The trial below involved two related occurrences. The jury, however, determined that defamatory statements were made on only one occasion: May 8, 1978, the day on which CPPR staged a demonstration at the Banyan Psychiatric Institute. On that day, approximately thirteen people picketed outside the hospital for about an hour. They carried placards, distributed leaflets and engaged in chanting — all condemnatory of Dr. Blackman's use of electro-convulsive therapy.[1] As a result of this incident, Dr. Blackman instituted suit against Laraine Shape, CPPR and the Church of Scientology of California, Inc.[2] His theory was that Laraine Shape made or assisted others in making defamatory statements, that she was an agent of CPPR and that CPPR, in turn, was an instrumentality or alter ego of the California Church. The jury accepted this theory and returned an interrogatory in which it expressly found that Laraine Shape was an agent or employee of the California Church at the time of the demonstration. Based on this finding, the jury returned verdicts against Shape, CPPR and the California Church. The trial court denied repeated motions for a directed verdict and various post-trial motions and, therefore, the California Church instituted this appeal.[3]

The evidence at trial established that Laraine Shape is an officer of the Florida Church. The plaintiff, however, adduced no proof to suggest that the Florida Church is dominated or controlled by the California Church. Consequently, the jury's finding that Ms. Shape was an agent or employee of the California Church can be sustained only if the evidence establishes an adequate legal relationship between Ms. Shape and CPPR and, then, between CPPR and the California Church.

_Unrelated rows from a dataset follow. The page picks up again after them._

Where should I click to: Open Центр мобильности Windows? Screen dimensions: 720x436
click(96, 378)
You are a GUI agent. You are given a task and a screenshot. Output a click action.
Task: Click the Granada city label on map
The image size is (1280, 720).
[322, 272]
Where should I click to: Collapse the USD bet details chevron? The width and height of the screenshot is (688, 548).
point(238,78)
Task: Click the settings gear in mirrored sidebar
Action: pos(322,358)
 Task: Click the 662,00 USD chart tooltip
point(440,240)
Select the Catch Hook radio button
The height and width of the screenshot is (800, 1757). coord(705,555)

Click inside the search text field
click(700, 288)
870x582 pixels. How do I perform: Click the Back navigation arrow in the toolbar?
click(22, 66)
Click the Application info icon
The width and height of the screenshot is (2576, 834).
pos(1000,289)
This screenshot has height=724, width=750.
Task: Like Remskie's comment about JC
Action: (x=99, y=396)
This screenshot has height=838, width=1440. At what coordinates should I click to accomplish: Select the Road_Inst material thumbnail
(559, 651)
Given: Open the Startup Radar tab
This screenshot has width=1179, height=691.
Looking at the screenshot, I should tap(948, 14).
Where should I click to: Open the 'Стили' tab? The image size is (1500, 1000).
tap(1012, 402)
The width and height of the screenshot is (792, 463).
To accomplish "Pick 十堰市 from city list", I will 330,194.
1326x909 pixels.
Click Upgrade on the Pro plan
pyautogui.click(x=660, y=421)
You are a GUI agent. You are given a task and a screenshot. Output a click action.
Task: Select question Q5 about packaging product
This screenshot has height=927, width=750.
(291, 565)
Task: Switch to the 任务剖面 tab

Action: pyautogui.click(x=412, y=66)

In other words, the California Church's liability in this case is predicated exclusively on Ms. *192 Shape's activity with CPPR and upon the premise that CPPR is an instrumentality or alter ego of the California Church. The record contains abundant evidence to support a finding that Ms. Shape acted as an agent of CPPR but, as detailed hereafter, there is no evidence to link CPPR to the California Church.

Viewing the testimony, as we must, in the light most favorable to the plaintiff, McDaniel v. Great Atlantic & Pacific Tea Co., 327 So. 2d 893 (Fla. 3d DCA 1976), we find that Dr. Blackman established the following: (1) CPPR's incorporators are members of the Scientologist faith and attend the Tampa Mission in Tampa, Florida. (The record fails to disclose whether the Tampa Mission is affiliated with the California or the Florida Church or whether it has a separate corporate existence.) (2) When CPPR was formed, the California Church offered instruction on how to do public relations. (3) The California Church is listed as a sponsor on some CPPR material. (4) At one time, CPPR used a mailing address in a hotel owned by the California Church. (5) The California Church and CPPR are in "general agreement" in their opposition to electro-convulsive therapy. The question on appeal is whether the foregoing catalogue of evidence is legally sufficient to sustain the jury's implied finding that CPPR is an instrumentality or alter ego of the California Church so as to justify piercing CPPR's corporate veil.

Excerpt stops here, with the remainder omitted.